Passa al contenuto principale

pnpm 11.6

· 3 minuti di lettura
Zoltan Kochan
Lead maintainer of pnpm

pnpm 11.6 adds a file-free way to supply registry authentication through npm_config_//… and pnpm_config_//… environment variables, raises the default network concurrency, and skips full re-resolution when only pnpm-lock.yaml is missing. It also infers platform fields for optional dependencies so foreign-platform binaries are never downloaded.

Minor Changes

File-free registry auth via environment variables

You can now configure URL-scoped registry settings through npm_config_//… and pnpm_config_//… environment variables, with no .npmrc file at all:

export "pnpm_config_//registry.npmjs.org/:_authToken=$NPM_TOKEN"

Because the registry a value applies to is encoded in the (trusted) environment variable name, it is host-scoped by construction and cannot be redirected to another registry by repository-controlled config. The environment value is treated as trusted config: it takes precedence over a project/workspace .npmrc but is still overridden by command-line options. When the same key is provided through both prefixes, pnpm_config_ wins.

This is the most direct replacement for a committed //registry.npmjs.org/:_authToken=${NPM_TOKEN} line, whose ${...} placeholders are no longer expanded in a project .npmrc since v11.5.3. See Environment variables in auth settings.

Higher default network concurrency

The default network concurrency was raised from min(64, max(cpuCores * 3, 16)) to min(96, max(cpuCores * 3, 64)). Package downloads are I/O-bound, not CPU-bound, so deriving the floor from the core count left machines with few cores (for example 4-vCPU CI runners) downloading only 16 tarballs at a time and unable to saturate a low-latency registry. The networkConcurrency setting still overrides the default.

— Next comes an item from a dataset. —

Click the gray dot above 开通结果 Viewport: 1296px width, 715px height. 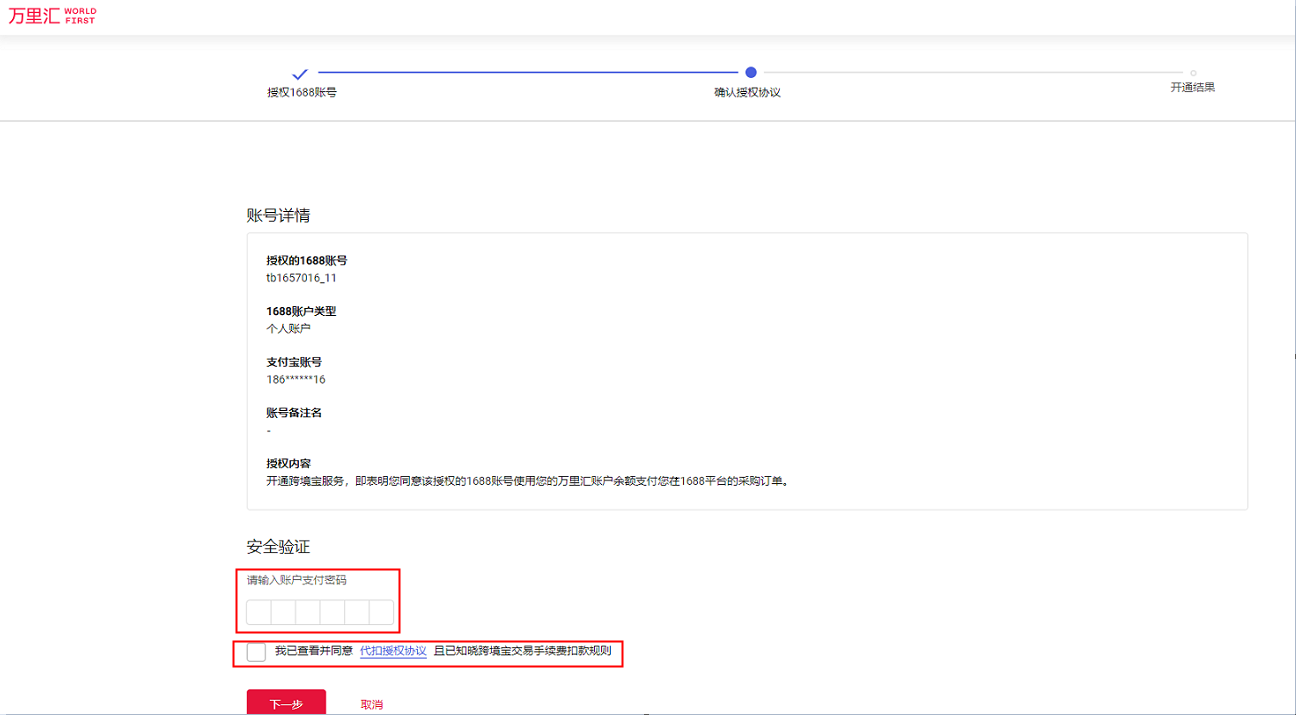(1192, 73)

No re-resolution when only the lockfile is missing

pnpm install now completes without re-resolving when pnpm-lock.yaml was deleted but node_modules is intact. The up-to-date check treats the current lockfile (node_modules/.pnpm/lock.yaml) — the record of what the previous install materialized — as the wanted lockfile, verifies the manifests still match it, restores pnpm-lock.yaml from it, and reports "Already up to date". Previously this triggered a full resolution and a re-verification of every locked package against the registry.

Patch Changes

  • Platform-specific optional dependencies are now skipped even when their os / cpu / libc fields are missing from the registry metadata or the lockfile. Some registries strip these fields, which made pnpm download and install the binaries of every platform regardless of supportedArchitectures. The missing fields are now inferred from the package name (e.g. @nx/nx-win32-arm64-msvcos: win32, cpu: arm64), so foreign-platform binaries are skipped without even downloading them (#11702).
  • Improved the warning printed when a project .npmrc uses an environment variable in a registry/proxy URL or in registry credentials. The message now explains why the setting was ignored and how to migrate it to a trusted source — for example by moving the line to the user-level ~/.npmrc or running pnpm config set "<key>" <value> — with a link to https://pnpm.io/npmrc. The pnpm config set example is only suggested when the key has no ${...} placeholder, so the snippet is always safe to copy-paste.
  • Print a "Lockfile passes supply-chain policies (verified 2h ago)" message when lockfile verification is skipped because a cached verdict for the same lockfile content and policy is reused. Previously the cached short-circuit was completely silent, which made it look like the policy gate never ran (#12324).